## What to produce
The records shown below are to be repeated exactly and completely.
-------
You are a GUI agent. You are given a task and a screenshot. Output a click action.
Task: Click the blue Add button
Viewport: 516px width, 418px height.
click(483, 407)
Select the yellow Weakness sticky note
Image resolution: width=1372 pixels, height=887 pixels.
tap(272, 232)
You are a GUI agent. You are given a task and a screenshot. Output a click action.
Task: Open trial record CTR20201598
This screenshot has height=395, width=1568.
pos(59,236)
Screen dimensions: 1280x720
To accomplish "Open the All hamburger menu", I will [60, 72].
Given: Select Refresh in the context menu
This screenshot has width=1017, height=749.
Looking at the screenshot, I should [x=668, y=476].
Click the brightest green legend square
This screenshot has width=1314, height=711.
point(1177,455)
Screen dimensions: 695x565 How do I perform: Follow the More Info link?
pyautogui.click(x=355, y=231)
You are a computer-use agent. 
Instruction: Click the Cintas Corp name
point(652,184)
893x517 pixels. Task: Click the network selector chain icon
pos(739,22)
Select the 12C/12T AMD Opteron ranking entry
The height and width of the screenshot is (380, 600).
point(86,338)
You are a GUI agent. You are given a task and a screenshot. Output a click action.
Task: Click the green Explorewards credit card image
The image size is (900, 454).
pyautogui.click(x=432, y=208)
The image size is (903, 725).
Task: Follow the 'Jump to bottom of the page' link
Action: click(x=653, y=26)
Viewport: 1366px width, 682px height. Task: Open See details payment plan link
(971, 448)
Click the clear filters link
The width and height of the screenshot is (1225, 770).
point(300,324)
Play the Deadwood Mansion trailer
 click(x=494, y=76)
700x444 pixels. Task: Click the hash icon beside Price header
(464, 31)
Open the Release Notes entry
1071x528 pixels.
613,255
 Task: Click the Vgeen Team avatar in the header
-------
## Answer for this exercise
You are a GUI agent. You are given a task and a screenshot. Output a click action.
Task: Click the blue Add button
Viewport: 516px width, 418px height.
click(483, 407)
Select the yellow Weakness sticky note
Image resolution: width=1372 pixels, height=887 pixels.
tap(272, 232)
You are a GUI agent. You are given a task and a screenshot. Output a click action.
Task: Open trial record CTR20201598
This screenshot has height=395, width=1568.
pos(59,236)
Screen dimensions: 1280x720
To accomplish "Open the All hamburger menu", I will [60, 72].
Given: Select Refresh in the context menu
This screenshot has width=1017, height=749.
Looking at the screenshot, I should [x=668, y=476].
Click the brightest green legend square
This screenshot has width=1314, height=711.
point(1177,455)
Screen dimensions: 695x565 How do I perform: Follow the More Info link?
pyautogui.click(x=355, y=231)
You are a computer-use agent. 
Instruction: Click the Cintas Corp name
point(652,184)
893x517 pixels. Task: Click the network selector chain icon
pos(739,22)
Select the 12C/12T AMD Opteron ranking entry
The height and width of the screenshot is (380, 600).
point(86,338)
You are a GUI agent. You are given a task and a screenshot. Output a click action.
Task: Click the green Explorewards credit card image
The image size is (900, 454).
pyautogui.click(x=432, y=208)
The image size is (903, 725).
Task: Follow the 'Jump to bottom of the page' link
Action: click(x=653, y=26)
Viewport: 1366px width, 682px height. Task: Open See details payment plan link
(971, 448)
Click the clear filters link
The width and height of the screenshot is (1225, 770).
point(300,324)
Play the Deadwood Mansion trailer
 click(x=494, y=76)
700x444 pixels. Task: Click the hash icon beside Price header
(464, 31)
Open the Release Notes entry
1071x528 pixels.
613,255
 Task: Click the Vgeen Team avatar in the header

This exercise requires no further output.